Ian Paia (born 28 October 1990) is a Solomon Islands footballer who currently plays for Eastern Stars in the Papua New Guinea Premier Soccer League as a forward.

==Club career==
Paia has been a youth product of Koloale FC Honiara. After a few years he signed for the Solomon Warriors in 2014. After playing in the OFC Champions League he signed in 2017 for Vanuatuan side Ifira Black Bird. After winning the Vanuatuan Championship he returned to the Solomon Warriors.

He then joined Havelock North Wanderers in 2018 before joining Eastern Stars in 2019, where he plays today.

== International career ==

=== Solomon Islands U23 ===
Paia played his first international game with the senior national team on 9 July 2011 against Vanuatu (0–0). He scored his only goal for Solomon Islands during a 7–0 win against Guam during the 2011 Pacific Games.

=== Solomon Islands ===
He would then represent the Solomon Islands U23 team during the 2012 OFC Men's Olympic Qualifying Tournament.
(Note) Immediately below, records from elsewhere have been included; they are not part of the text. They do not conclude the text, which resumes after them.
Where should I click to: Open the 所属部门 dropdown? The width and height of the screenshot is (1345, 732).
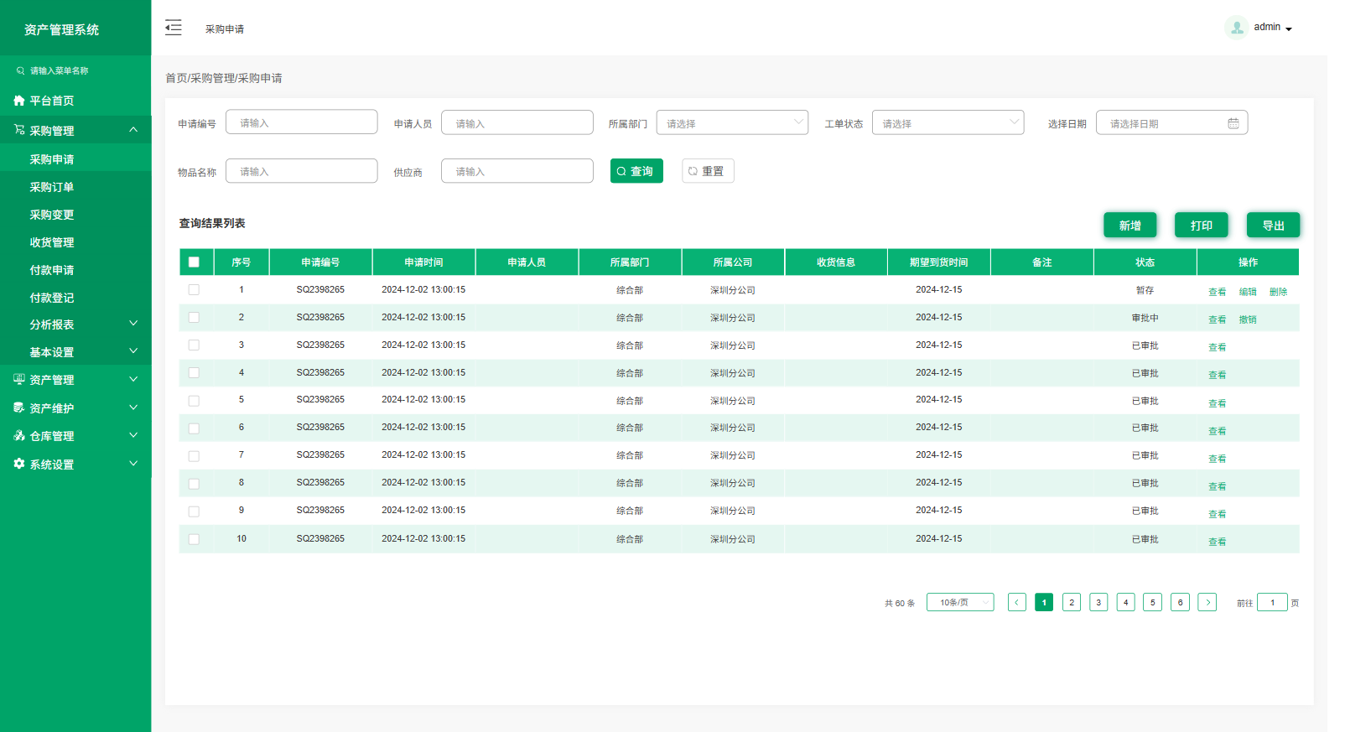pos(731,123)
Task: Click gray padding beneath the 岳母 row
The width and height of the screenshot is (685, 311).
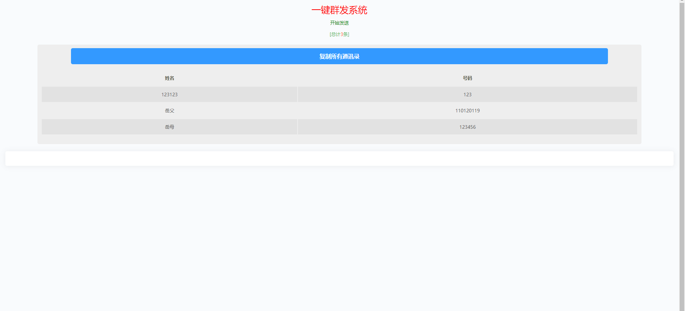Action: (339, 139)
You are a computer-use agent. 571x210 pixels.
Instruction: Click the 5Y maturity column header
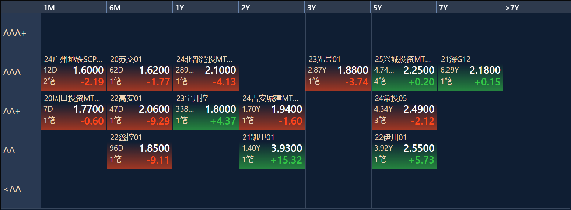pos(404,7)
He made his debut on 16 March 2012 during a 2–0 loss against Fiji U23. On his third and final cap, he scored all seven of his goals for Solomon Islands U23 during a 16–1 win against American Samoa U23 on 21 March 2012 to become their most capped and highest goalscoring player.

== Career statistics ==

=== International ===

 As of match played 7 September 2012.

Appearances and goals by national team and year
| National team | Year | Apps | Goals |
| Solomon Islands | 2011 | 5 | 1 |
| 2012 | 1 | 0 |
| Total |  | 6 | 1 |

 Scores and results list Solomon Islands' goal tally first, score column indicates score after each Paia goal.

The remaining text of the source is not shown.